Copy out the reCaptcha post below word for word, from its first line to its last.

* _Excerpt provided_
BEGIN
The Technium

ReCaptcha: Artificial AI

Here is a great two-fer. One action achieves two important tasks.  This cool tool is a captcha that stops spam while digitizing books.

The captcha comes from Carnegie Mellon U. and does the usual job of filtering out bot postings on the web. Like other captchas it requires you to type in a distorted word you see in order to “prove” that you are a human, and not a computer script who will simply fill the comments with advertising spam. This filter works because computers are net yet able to read distorted text. Someday soon they will, of course, but for now we assume that anyone who can pass this simple reading test is a human.

But one of the persistent hurdles in the great effort to digitize books is distorted text on many scanned pages of old books — text which cannot be read by a computer. The computer software can read most of the words, but it gets stuck on a few that are blurry or ragged on the scan. Since this is precisely the problem that captchas solve, the genius idea is to combine the complementary problem and solution to do double duty. Send the distorted words in books to the captcha engines on web sites. Have the millions of eager commenters solve the hard digitizing problems. 


ReCaptcha web site says:

About 60 million CAPTCHAs are solved by humans around the world every day. In each case, roughly ten seconds of human time are being spent. Individually, that’s not a lot of time, but in aggregate these little puzzles consume more than 150,000 hours of work each day. What if we could make positive use of this human effort? reCAPTCHA does exactly that by channeling the effort spent solving CAPTCHAs online into “reading” books. 

So how does it work? You type in two distorted words.


  Why two? The official answer: 

If a computer can’t read such a CAPTCHA, how does the system know the correct answer to the puzzle? Here’s how: Each new word that cannot be read correctly by OCR is given to a user in conjunction with another word for which the answer is already known. The user is then asked to read both words. If they solve the one for which the answer is known, the system assumes their answer is correct for the new one. The system then gives the new image to a number of other people to determine, with higher confidence, whether the original answer was correct.
END
* _Data block_
BEGIN
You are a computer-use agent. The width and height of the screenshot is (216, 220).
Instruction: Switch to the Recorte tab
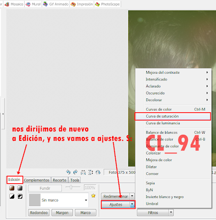point(60,180)
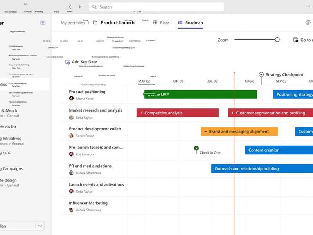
END
* _Answer to the exercise_
The Technium

ReCaptcha: Artificial AI

Here is a great two-fer. One action achieves two important tasks.  This cool tool is a captcha that stops spam while digitizing books.

The captcha comes from Carnegie Mellon U. and does the usual job of filtering out bot postings on the web. Like other captchas it requires you to type in a distorted word you see in order to “prove” that you are a human, and not a computer script who will simply fill the comments with advertising spam. This filter works because computers are net yet able to read distorted text. Someday soon they will, of course, but for now we assume that anyone who can pass this simple reading test is a human.

But one of the persistent hurdles in the great effort to digitize books is distorted text on many scanned pages of old books — text which cannot be read by a computer. The computer software can read most of the words, but it gets stuck on a few that are blurry or ragged on the scan. Since this is precisely the problem that captchas solve, the genius idea is to combine the complementary problem and solution to do double duty. Send the distorted words in books to the captcha engines on web sites. Have the millions of eager commenters solve the hard digitizing problems. 


ReCaptcha web site says:

About 60 million CAPTCHAs are solved by humans around the world every day. In each case, roughly ten seconds of human time are being spent. Individually, that’s not a lot of time, but in aggregate these little puzzles consume more than 150,000 hours of work each day. What if we could make positive use of this human effort? reCAPTCHA does exactly that by channeling the effort spent solving CAPTCHAs online into “reading” books. 

So how does it work? You type in two distorted words.


  Why two? The official answer: 

If a computer can’t read such a CAPTCHA, how does the system know the correct answer to the puzzle? Here’s how: Each new word that cannot be read correctly by OCR is given to a user in conjunction with another word for which the answer is already known. The user is then asked to read both words. If they solve the one for which the answer is known, the system assumes their answer is correct for the new one. The system then gives the new image to a number of other people to determine, with higher confidence, whether the original answer was correct.